Several years ago I attended a session on parenting and discipline at my state's Christian home school annual convention. My heart sank when I realized the teacher, a home school father, was from the school of thought that takes the OT admonition to "spare the rod, spoil the child" extremely literally--to the point of advocating the use of an actual rod! I was very uncomfortable with where he very quickly headed, but when someone raised the question regarding corporeal punishment as to how much was enough/too much, I started to feel ill as he described in the most emotionless and casual of terms that he believed the Scripture to be teaching that if you struck the face or left an injury that was going to far, but if you didn't leave a welt, that wasn't enough! I left that session feeling sick to my stomach, and to this day I wish I had, had the guts to stand up and challenge him and all those tacitly agreeing parents sitting there so complacently through what I recognize as a satanic misinterpretation of Scripture.

I recently read some quotes from St.
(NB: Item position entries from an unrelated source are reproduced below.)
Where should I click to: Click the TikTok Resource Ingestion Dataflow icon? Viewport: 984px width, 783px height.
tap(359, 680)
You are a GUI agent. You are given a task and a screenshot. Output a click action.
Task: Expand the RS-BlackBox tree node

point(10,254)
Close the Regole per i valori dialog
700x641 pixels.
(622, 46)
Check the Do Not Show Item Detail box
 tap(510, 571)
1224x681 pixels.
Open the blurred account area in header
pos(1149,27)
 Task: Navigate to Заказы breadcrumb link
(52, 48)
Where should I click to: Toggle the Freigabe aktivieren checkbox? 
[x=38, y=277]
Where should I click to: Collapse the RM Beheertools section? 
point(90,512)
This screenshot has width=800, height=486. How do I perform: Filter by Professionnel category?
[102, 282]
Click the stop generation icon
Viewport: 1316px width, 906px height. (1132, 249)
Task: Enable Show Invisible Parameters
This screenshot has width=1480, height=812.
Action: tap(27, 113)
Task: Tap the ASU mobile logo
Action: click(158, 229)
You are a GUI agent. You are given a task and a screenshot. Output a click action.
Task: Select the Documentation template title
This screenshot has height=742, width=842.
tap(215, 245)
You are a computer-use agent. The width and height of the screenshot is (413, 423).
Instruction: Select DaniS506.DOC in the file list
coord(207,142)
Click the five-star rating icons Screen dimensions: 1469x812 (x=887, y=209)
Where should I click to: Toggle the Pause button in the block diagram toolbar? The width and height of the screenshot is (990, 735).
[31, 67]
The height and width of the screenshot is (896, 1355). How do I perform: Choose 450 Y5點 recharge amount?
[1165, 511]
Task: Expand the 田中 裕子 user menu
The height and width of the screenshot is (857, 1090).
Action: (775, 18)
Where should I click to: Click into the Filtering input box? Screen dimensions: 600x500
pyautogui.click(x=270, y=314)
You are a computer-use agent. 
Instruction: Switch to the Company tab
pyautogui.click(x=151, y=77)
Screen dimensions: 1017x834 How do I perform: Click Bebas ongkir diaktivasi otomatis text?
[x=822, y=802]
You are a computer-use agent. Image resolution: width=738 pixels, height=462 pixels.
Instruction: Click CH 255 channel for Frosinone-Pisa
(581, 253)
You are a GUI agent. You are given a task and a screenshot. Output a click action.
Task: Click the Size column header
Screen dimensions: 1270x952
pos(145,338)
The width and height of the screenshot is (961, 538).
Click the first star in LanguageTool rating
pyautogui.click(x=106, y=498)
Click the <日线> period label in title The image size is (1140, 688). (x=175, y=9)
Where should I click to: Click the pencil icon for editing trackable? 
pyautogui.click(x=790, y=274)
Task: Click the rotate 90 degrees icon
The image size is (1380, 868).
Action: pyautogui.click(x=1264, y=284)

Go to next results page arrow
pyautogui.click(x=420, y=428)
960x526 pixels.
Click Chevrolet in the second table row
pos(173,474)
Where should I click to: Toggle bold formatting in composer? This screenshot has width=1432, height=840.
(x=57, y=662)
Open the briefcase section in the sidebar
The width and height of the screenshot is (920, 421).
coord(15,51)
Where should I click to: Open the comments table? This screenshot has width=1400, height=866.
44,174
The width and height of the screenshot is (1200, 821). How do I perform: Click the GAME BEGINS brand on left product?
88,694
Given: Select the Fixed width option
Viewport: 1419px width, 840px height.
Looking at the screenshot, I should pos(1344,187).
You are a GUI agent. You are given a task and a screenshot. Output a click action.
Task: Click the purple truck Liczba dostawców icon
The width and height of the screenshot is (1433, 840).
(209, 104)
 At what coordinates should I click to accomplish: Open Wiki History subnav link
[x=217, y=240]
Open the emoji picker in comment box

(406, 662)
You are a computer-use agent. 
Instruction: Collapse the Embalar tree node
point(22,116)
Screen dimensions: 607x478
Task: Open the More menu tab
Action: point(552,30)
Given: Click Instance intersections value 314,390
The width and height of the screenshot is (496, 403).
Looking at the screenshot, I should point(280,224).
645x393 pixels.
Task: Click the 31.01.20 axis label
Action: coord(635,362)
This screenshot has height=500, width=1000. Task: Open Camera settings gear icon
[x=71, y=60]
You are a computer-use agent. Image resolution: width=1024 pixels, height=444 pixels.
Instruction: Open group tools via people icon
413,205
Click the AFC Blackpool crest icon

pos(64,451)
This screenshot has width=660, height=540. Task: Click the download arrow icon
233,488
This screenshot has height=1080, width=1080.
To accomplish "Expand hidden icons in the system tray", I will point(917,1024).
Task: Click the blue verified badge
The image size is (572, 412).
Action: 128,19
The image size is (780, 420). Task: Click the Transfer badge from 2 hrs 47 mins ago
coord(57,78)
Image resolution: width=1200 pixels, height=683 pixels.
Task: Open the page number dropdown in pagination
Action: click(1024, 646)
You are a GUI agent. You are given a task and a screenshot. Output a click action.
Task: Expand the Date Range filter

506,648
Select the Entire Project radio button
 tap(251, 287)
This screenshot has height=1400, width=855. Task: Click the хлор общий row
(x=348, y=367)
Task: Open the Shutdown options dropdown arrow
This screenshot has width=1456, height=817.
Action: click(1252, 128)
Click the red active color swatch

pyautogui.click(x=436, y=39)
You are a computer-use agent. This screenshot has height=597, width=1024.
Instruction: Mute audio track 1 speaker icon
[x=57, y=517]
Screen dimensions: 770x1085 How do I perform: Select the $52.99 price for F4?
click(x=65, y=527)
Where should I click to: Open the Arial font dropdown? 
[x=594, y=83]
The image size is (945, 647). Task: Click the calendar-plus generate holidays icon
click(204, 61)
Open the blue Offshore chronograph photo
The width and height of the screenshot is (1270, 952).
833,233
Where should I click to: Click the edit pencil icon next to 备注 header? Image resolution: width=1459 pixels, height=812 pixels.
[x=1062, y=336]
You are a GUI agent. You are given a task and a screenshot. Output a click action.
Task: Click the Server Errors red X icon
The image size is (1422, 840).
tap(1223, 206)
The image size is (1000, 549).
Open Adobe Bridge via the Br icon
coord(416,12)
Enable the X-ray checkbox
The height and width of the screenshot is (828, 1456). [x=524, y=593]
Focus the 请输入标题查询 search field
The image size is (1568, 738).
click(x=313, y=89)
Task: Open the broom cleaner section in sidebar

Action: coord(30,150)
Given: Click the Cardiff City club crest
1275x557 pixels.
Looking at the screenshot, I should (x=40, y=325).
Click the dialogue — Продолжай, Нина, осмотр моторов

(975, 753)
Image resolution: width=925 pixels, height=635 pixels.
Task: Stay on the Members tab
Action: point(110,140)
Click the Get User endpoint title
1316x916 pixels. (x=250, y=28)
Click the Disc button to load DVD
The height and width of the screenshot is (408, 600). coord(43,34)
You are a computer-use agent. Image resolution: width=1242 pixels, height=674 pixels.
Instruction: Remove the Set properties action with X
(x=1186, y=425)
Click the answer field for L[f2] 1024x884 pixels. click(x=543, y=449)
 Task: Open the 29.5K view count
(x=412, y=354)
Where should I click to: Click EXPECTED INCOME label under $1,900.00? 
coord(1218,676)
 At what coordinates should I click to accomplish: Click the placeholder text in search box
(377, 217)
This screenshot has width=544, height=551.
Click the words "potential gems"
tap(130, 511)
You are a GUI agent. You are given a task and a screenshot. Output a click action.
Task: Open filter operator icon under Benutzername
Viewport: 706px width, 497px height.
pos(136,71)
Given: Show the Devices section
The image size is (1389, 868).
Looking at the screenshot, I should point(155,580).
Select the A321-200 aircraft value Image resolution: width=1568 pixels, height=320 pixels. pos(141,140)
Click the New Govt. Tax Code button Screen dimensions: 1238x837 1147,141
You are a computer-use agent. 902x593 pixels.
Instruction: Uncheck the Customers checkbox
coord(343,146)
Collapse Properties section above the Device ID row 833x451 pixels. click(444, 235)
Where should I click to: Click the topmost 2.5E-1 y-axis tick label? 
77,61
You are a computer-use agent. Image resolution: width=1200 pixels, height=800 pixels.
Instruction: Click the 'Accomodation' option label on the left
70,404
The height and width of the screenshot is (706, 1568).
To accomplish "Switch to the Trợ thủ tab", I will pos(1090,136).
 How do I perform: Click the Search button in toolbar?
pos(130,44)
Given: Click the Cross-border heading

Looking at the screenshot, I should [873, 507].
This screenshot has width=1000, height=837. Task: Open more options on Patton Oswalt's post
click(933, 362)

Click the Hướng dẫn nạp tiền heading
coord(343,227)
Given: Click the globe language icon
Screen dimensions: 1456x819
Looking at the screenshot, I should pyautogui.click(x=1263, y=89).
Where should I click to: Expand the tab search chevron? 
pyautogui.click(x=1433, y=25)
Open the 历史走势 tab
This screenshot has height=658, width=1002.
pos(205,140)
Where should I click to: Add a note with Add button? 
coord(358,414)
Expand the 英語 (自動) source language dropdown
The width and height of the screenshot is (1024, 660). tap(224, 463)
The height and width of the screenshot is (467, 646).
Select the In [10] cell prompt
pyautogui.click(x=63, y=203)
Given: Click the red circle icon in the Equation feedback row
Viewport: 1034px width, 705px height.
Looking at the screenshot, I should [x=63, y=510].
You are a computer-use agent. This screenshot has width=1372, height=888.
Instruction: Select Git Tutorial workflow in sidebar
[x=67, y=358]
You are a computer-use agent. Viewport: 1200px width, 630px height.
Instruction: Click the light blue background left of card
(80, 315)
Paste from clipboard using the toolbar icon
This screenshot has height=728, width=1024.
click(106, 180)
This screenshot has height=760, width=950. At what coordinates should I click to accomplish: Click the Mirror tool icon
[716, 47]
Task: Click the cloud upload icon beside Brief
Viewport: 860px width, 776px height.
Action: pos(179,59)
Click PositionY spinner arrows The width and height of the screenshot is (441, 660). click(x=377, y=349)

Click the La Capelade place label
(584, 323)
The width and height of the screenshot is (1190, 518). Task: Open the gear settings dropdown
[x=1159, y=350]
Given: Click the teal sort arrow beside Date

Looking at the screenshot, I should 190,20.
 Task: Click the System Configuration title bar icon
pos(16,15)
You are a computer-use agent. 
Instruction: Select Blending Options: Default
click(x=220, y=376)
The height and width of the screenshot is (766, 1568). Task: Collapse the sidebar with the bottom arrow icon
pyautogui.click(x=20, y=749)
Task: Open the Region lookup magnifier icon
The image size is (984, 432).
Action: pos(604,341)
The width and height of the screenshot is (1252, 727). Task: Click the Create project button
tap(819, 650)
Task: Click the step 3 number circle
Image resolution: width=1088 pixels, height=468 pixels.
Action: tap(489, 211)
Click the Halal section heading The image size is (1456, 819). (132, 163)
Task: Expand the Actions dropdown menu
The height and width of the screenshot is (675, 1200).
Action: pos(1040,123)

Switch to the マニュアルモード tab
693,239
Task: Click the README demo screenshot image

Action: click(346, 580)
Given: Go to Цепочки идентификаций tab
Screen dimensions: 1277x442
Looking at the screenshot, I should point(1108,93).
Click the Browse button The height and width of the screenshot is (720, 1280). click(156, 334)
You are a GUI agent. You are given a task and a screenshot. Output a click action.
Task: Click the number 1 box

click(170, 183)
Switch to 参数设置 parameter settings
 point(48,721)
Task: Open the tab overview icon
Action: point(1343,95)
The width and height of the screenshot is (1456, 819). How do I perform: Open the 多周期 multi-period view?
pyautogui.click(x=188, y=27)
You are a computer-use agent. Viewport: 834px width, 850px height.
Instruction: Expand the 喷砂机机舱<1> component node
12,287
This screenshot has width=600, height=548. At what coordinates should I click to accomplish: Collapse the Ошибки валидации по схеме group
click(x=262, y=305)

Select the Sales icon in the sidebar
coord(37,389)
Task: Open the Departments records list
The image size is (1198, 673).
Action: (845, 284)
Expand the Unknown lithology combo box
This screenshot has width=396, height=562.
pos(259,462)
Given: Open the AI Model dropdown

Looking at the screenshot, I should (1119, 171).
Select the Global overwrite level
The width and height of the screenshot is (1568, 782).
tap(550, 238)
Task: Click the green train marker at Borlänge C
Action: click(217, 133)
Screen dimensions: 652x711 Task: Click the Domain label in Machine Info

John Chrysostem on parenting, and he is very cautious and advocates "correction" even if only with voice or facial expression (and corporeal as a last resort) in the context only of a full parental love and only as truly necessary. His advice seems very much in line with Scripture's admonition for fathers not to exasperate their children. This seems very far from what you describe of his near contemporary in the Latin world, St. Augustine. There is an Orthodox daily prayer that has the line "Teach me to act firmly and wisely, without embittering or embarrassing others." This, I find, is a consistently Orthodox spirit and approach.

I definitely agree with your third paragraph. I would see corrective punishment as something God uses only as a last resort, and perhaps it is more proper and safe from the full perspective of the gospel in Christ to see it as you describe in your last paragraph. After all, the Scripture is clear that good and evil do not befall people in direct proportion to their virtue or vice. Rather, the evil and suffering that befall us, especially that which is not directly related to our own choices--and this I think describes the bulk of suffering we experience in the world--is visited on us by the enemy who seeks, according to the Eastern Orthodox Fathers, to embarrass and shame us and to destroy God's image. He is indeed defeated by our choosing to enter into one another's suffering (even that which is self-inflicted), as Jesus, did, in full solidarity with the sinner and in self-giving love.

 
At 3:19 PM, Anonymous Anonymous said...

Hi, Derek. I was directed to your blog today, and I'm glad I found it. I am presently blogging on St Athanasius, and you may find my articles of some small interest: http://goo.gl/Jsjgf. As you will discover, I do disagree with your reading on one point specifically: I simply do not see Athanasius as interpreting the atonement as retributive in any fashion whatsoever. I may be wrong (I'm no scholar), but that's what I see.

I also strongly recommend to you my series on St Isaac the Syrian: http://goo.gl/eDDQt. St Isaac was a strong opponent of attributing retributive punishment to God. You will find in him a comrade in arms.

 
At 1:02 PM, Blogger Rene Lafaut said...

What I gather from above content is that those who hold to penal substitution are in fact saying that while the Father had anger for us Jesus had love that enabled the Father to eventually love us after He vented his anger for us on the Son in the Passion. I thought the Son could only do what He saw the Father doing? When the Father hates the Son hates; when the Father is angry the Son is angry; when the Fathe loves the Son loves. So how can Jesus love us when the Father is angry with us. Sorry Penal Substitution advocates I don't buy your position.